▸ 本文抜粋
- - - - - - -
第7話 市原と更級の昔

文字数 4,225文字

 更級日記を読んだ後、千年前に作者である菅原孝標の女が過ごした上總国はどんな所だろうと思う。私もまだ行ったことのない土地は、思いがけない夢がありはしないか。日記で見えなかったことが分かったりするかもしれない。
 私は、千葉県には、偶に行ったことがある。昔は鴨川シーワールドというのがあり、白いイルカが記憶に残っている。また横浜から東京アクアラインで君津や姉の住む茂原も行った。しかし、市原のおよその位置も見当が付かない。更級日記の最初に市原の描写がある。面白そうだ。「あづま路の道の果てよりも、なお奥つ方」とはどんな所なのだろうか。
 私は福岡に住んでいるが、東京で私的な食事会があり、この機会に千葉県市原を訪ねてみた。東京駅から京葉線を使い、蘇我駅で内房線乗り換え、八幡宿駅という所で下車した。地名からして歴史がありそうだ。改札を出てきた中年のご婦人に、神社の場所を聞くと、「私もそちらの方角なので一緒に参りましょう」とおっしゃる。私は、旅先では積極的に土地の人達に話しかける。親切な地元の人々との出会いが、心に残る思い出を創ってくれる。
 ご婦人は「日本武尊が東征の折、この土地の岡で飯を奉られ、その香りが良かったので、飯香岡(いおか)八幡宮と名付けられたそうです。私は四十年前、この地へ嫁いできました。昔の仕来りが残って馴染めなかったわ。漸く最近、落ち付きました。にぎやかな祭りの飯香岡八幡宮は好きで、なにかにつけお参りに来ます」。八幡宿は、古い宿場町である。最近まで伝統や風習を守っている数少なくなった宿場町である。都会からきた彼女の苦労が想像できるようだ。地方ではそんな場所もまだ残っている。富士見塚という看板を指し「今は干拓され遠くまで建物が建っています。昔は、この八幡宮の傍までが海でしたから、富士山が見えたようです。富士は見ているだけで、心が清められます。その奥が八幡宮です。ごゆっくり」と説明し去って行った。
- - - - - - -
▸ 課題
1) 本文抜粋によれば、筆者は市原を訪ねたとき何という駅で電車を降りたか。
2) 次の(a)～(c)が本文抜粋の内容と合うかどうかを答え、判断の根拠となる本文の言葉をそのまま引用せよ。
(a) 筆者は福岡に住んでいる。
(b) 筆者は訪問前から市原のおおよその位置を知っていた。
(c) 案内してくれたご婦人は二十年前にこの地へ嫁いできた。
3) 市原の飯香岡八幡宮を訪ねる本文抜粋を、最後の文の後から書き継げ。

▸ 提示資料
- - - - - - -
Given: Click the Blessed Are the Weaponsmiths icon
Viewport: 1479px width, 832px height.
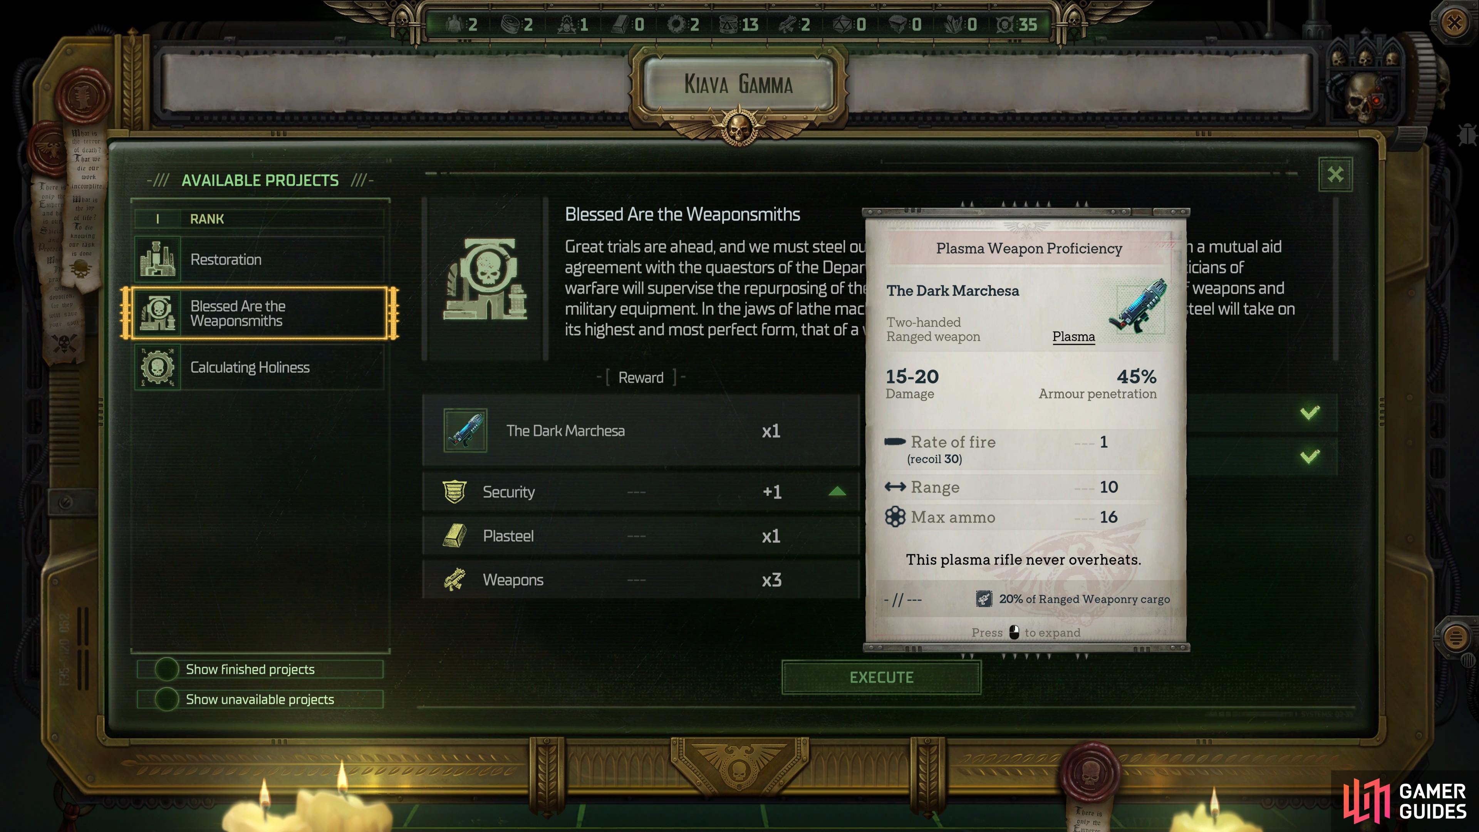Looking at the screenshot, I should (158, 312).
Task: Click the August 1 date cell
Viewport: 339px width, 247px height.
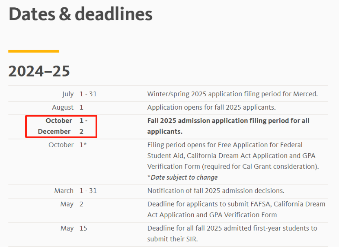Action: coord(67,107)
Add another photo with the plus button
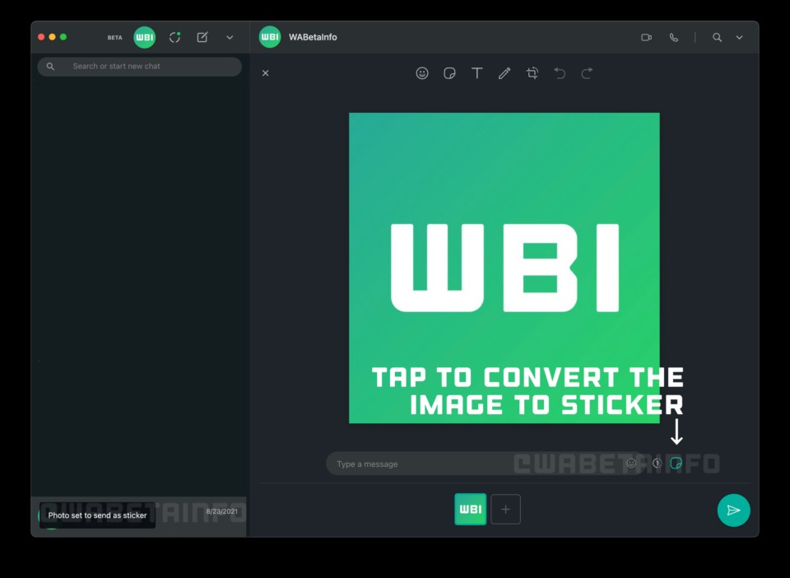790x578 pixels. point(505,509)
- - - - - - -
▸ 解答例
1) 八幡宿駅で降りた。

2)
(a) はい。「私は福岡に住んでいるが」
(b) いいえ。「しかし、市原のおよその位置も見当が付かない。」
(c) いいえ。「私は四十年前、この地へ嫁いできました。」

3)
 立派な社殿で、横額には国府八幡宮とある。憧れの上総国府に来たのだ、と思った。社務所に明かりが見え、ベルを鳴らすと、上が白衣の中年男性が現れた。「更級日記を読んで、ここまで来てみました」と言うと、私の顔をじっと見て、物好きな人が来たという表情をした。しかし書棚から地図と分厚い歴史本をだし調べだした。「市原市には、更級という地名があります」とコピーし場所をマークしてくれた。更に、資料から更級日記や万葉集の東歌の箇所を捜し、複写してくれた。他の神社で神主に由緒など尋ねると、意外と冷たい対応をされ、「私は神道の専門家である。あなたは素人だ」とでもいうような対応の所があった。目の前の神官は、見知らぬ旅人に、的確な答えを提供してくれた。あり難い気持ちになり、市原が少し好きになった。
 「人々が担いだ神輿が、室町から江戸、現代のものが残っています。「柳楯」という名の神幸もありますよ」という。柳の枝で作った柳楯は神輿の原型といわれ、それを担ぎ「阿須波神社」を経由して飯香岡八幡宮まで九月に神幸するらしい。祭りを見たいが、遠くて無理のようだ。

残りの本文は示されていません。